Expanding the Vifo Act: What’s Covered
On June 8, 2026 the Dutch government announced an expansion of the Foreign Investment Screening Act, known as the Vifo Act, to add six sensitive technology categories. Two headline areas are artificial intelligence and biotechnology. The amendment brings acquisitions, certain minority stakes and other investment structures that could affect access to or control of these technologies within the scope of mandatory review.
A global trend in tech protection
The Netherlands is following broader European and international moves to tighten scrutiny of strategic tech. The EU Foreign Direct Investment framework and the UK National Security and Investment Act represent similar approaches to assessing how foreign capital can affect national security and technological sovereignty. The Netherlands has precedent for prioritizing security in tech policy, as seen in past actions around semiconductor supply chains and companies like ASML.

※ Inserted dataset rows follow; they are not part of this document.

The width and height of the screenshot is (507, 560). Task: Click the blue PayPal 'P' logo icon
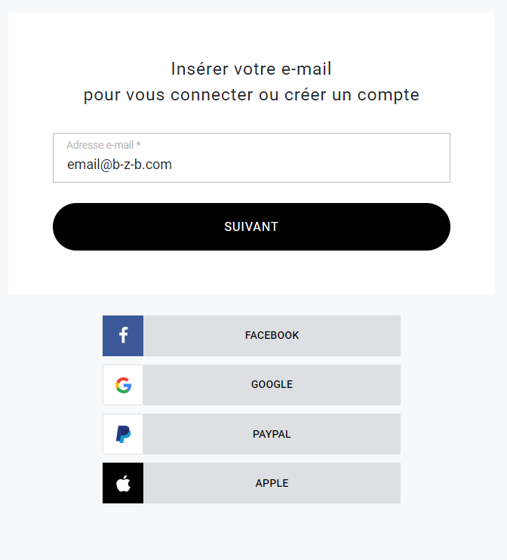coord(123,434)
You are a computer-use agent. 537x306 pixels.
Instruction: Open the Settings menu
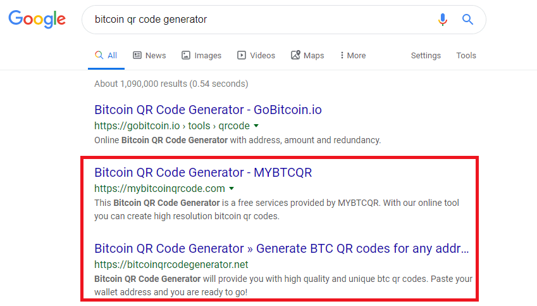(x=426, y=56)
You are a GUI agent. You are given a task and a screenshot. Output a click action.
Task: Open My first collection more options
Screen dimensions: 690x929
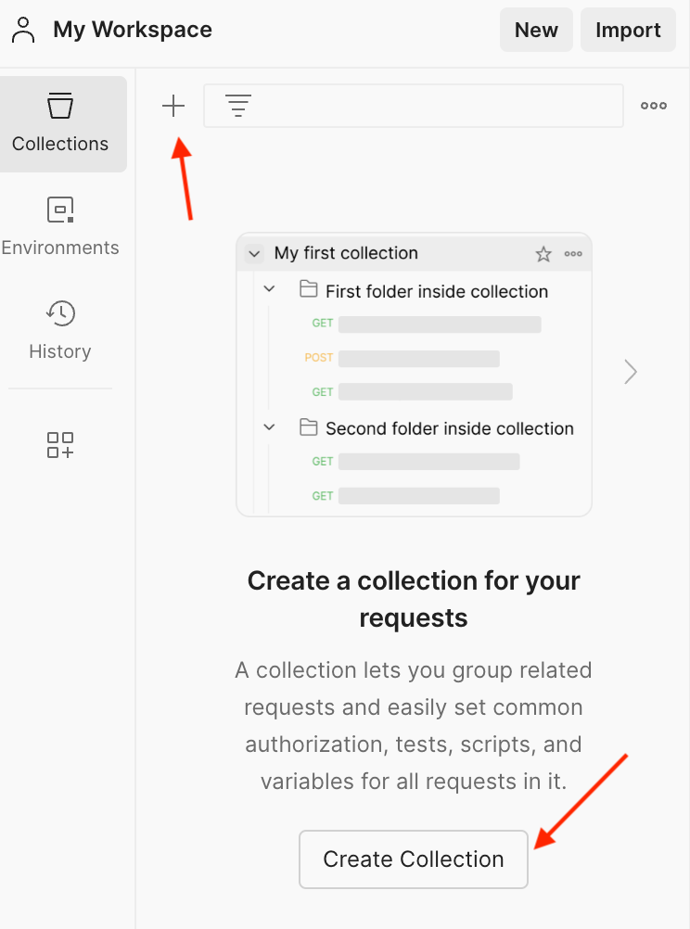(x=573, y=254)
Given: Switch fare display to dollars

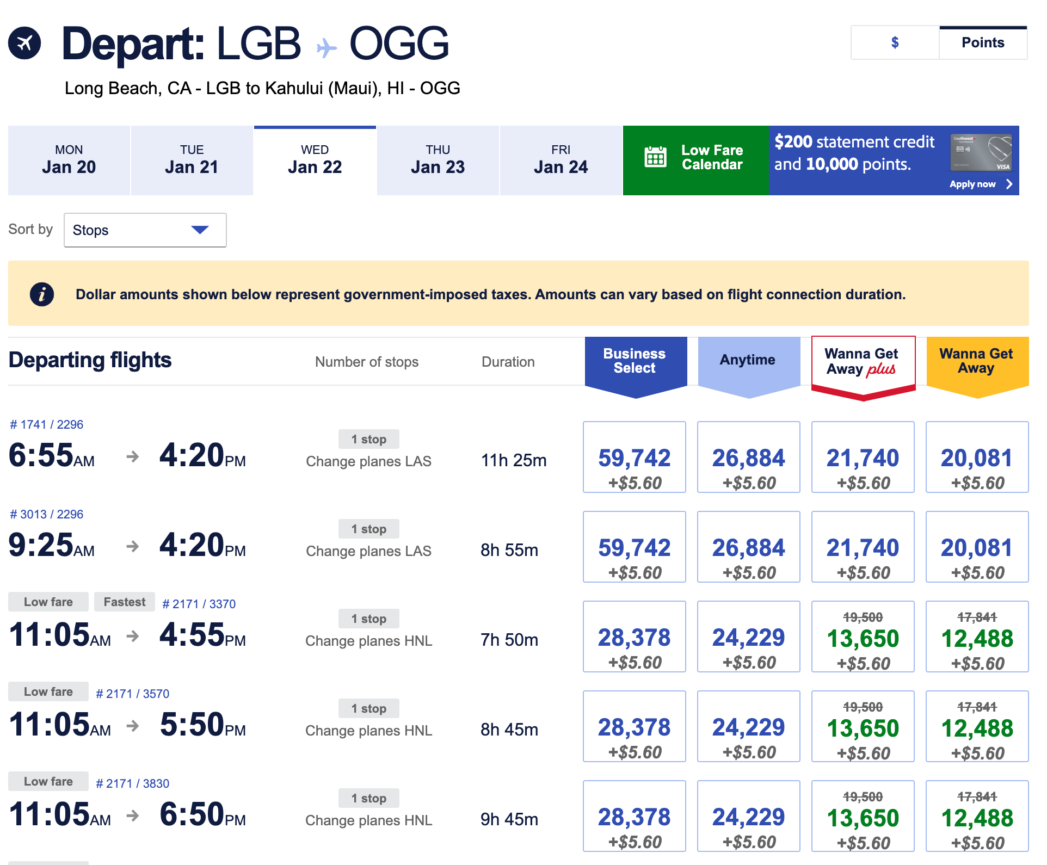Looking at the screenshot, I should (894, 42).
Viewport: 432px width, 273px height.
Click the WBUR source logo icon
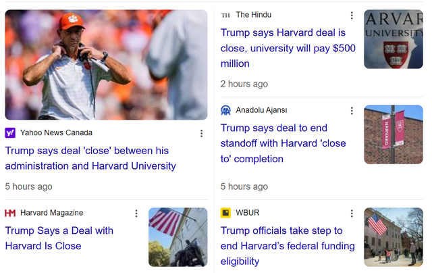click(225, 213)
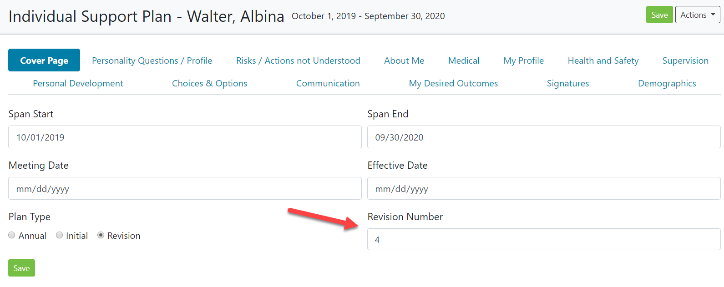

Impact on AI and biotech investment
Practically, M&A transactions and certain equity investments involving foreign parties that provide access to Dutch AI or biotech capabilities will face additional regulatory steps. Expect longer timelines, mandatory filings where thresholds are met, and closer examination of cross-border transfer risks and dual-use applications.
What investors should factor into deal planning
- Update due diligence to include national security and technology-transfer risks.
- Anticipate regulatory clearance timelines in term sheets and financing schedules.
- Consider deal structures that limit control or access triggers if regulatory risk is high.
- Engage local counsel early to assess whether filings or notifications will be required.
The Vifo Act expansion is consistent with an international trend of treating advanced AI and biotech as strategic assets. For VC, PE and corporate buyers, the change elevates regulatory risk in Dutch deals and makes pre-deal regulatory planning a standard part of transaction execution.